# squid ntlm authentication with dansguardian

## plut0

I'm trying to setup squid and dansguardian to authenticate to the Active Directory Domain Controller.  To do this I believe I need to authenticate to squid first, forward the request to dansguardian, then forward it back to squid for caching.

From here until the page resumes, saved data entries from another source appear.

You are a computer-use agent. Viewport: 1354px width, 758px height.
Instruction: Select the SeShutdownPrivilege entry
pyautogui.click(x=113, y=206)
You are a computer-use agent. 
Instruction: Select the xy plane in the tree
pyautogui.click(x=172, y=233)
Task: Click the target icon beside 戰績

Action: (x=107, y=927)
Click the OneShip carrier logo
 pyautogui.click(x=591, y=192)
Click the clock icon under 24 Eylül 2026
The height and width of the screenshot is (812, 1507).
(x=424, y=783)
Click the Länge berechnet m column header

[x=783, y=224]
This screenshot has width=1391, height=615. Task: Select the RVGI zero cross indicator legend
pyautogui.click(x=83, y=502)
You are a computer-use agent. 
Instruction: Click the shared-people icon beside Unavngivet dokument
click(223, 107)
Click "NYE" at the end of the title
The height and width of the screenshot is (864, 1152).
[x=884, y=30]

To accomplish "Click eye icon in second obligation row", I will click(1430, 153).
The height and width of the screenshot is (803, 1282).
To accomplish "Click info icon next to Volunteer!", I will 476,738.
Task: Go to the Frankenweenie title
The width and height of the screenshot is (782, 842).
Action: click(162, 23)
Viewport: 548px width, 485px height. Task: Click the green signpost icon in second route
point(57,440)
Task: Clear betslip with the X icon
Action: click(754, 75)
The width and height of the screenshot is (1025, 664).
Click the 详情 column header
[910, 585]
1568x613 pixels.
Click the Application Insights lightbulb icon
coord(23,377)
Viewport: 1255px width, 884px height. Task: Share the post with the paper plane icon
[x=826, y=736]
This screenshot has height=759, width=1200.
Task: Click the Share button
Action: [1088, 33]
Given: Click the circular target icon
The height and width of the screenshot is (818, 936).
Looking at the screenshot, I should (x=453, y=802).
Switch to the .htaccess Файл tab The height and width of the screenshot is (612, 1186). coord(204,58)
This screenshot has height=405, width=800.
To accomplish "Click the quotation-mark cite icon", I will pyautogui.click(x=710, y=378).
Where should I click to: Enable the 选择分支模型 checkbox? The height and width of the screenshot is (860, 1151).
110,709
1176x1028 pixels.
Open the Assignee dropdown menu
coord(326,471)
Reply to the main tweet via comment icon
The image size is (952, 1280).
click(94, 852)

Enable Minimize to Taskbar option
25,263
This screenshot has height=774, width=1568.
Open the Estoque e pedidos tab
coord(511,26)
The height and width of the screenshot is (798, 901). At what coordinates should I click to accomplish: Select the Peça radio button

What I have been able to do is setup squid alone, setup dansguardian and squid together without authentication and also setup squid to authenticate without dansguardian.  I cannot put all this together however.  When I tried I get a login prompt box everytime I try to load a page and it fails with:

```
"Sorry, you are not currently allowed to request: <website> from this cache until you have authenticated yourself."
```

In squid access.log (username and ip purposely renamed):

```
1115300165.478     47 192.168.x.x TCP_DENIED/407 1715 GET http://www.msn.com/ - NONE/- text/html

1115300166.258     26 192.168.x.x TCP_DENIED/407 1719 GET http://www.msn.com/ - NONE/- text/html

1115300166.272      3 127.0.0.1 TCP_DENIED/407 1715 GET http://www.msn.com/ - NONE/- text/html

1115300166.282     23 192.168.x.x TCP_MISS/407 1760 GET http://www.msn.com/ <username> FIRST_UP_PARENT/127.0.0.1 text/html

1115300168.086      3 127.0.0.1 TCP_DENIED/407 1748 GET http://www.msn.com/favicon.ico - NONE/- text/html

1115300168.096    517 192.168.x.x TCP_MISS/407 1793 GET http://www.msn.com/favicon.ico <username> FIRST_UP_PARENT/127.0.0.1 text/html
```

In dansguardian.conf:

```
filterip = 127.0.0.1

filterport = 3128

proxyip = 127.0.0.1

proxyport = 8081
```

In squid.conf:

```
http_port 192.168.x.x:8080

http_port 127.0.0.1:8081

cache_peer 127.0.0.1 parent 3128 0 proxy-only no-query

cache_peer_access 127.0.0.1 allow FRONT

cache_peer_access 127.0.0.1 deny all

auth_param ntlm program /usr/bin/ntlm_auth --helper-protocol=squid-2.5-ntlmssp

auth_param ntlm children 30

auth_param ntlm max_challenge_reuses 0

auth_param ntlm max_challenge_lifetime 10 minutes

auth_param basic program /usr/bin/ntlm_auth --helper-protocol=squid-2.5-basic

auth_param basic children 5

auth_param basic realm Squid proxy-caching web server

auth_param basic credentialsttl 20 minutes

acl AuthorizedUsers proxy_auth REQUIRED

http_access allow all AuthorizedUsers

acl FRONT myport 8080

acl BACK myport 8081

no_cache deny FRONT

http_access allow BACK

http_access allow FRONT

http_access allow localhost
```

Any idea what is wrong with my configs?

----------

## plut0

Well after reading a bit I noticed that dansguardian doesn't support NTLM yet so I guess I have to change authentication to basic using smb_auth.  If anyone knows of a better way of doing this I'm interested in hearing this.

----------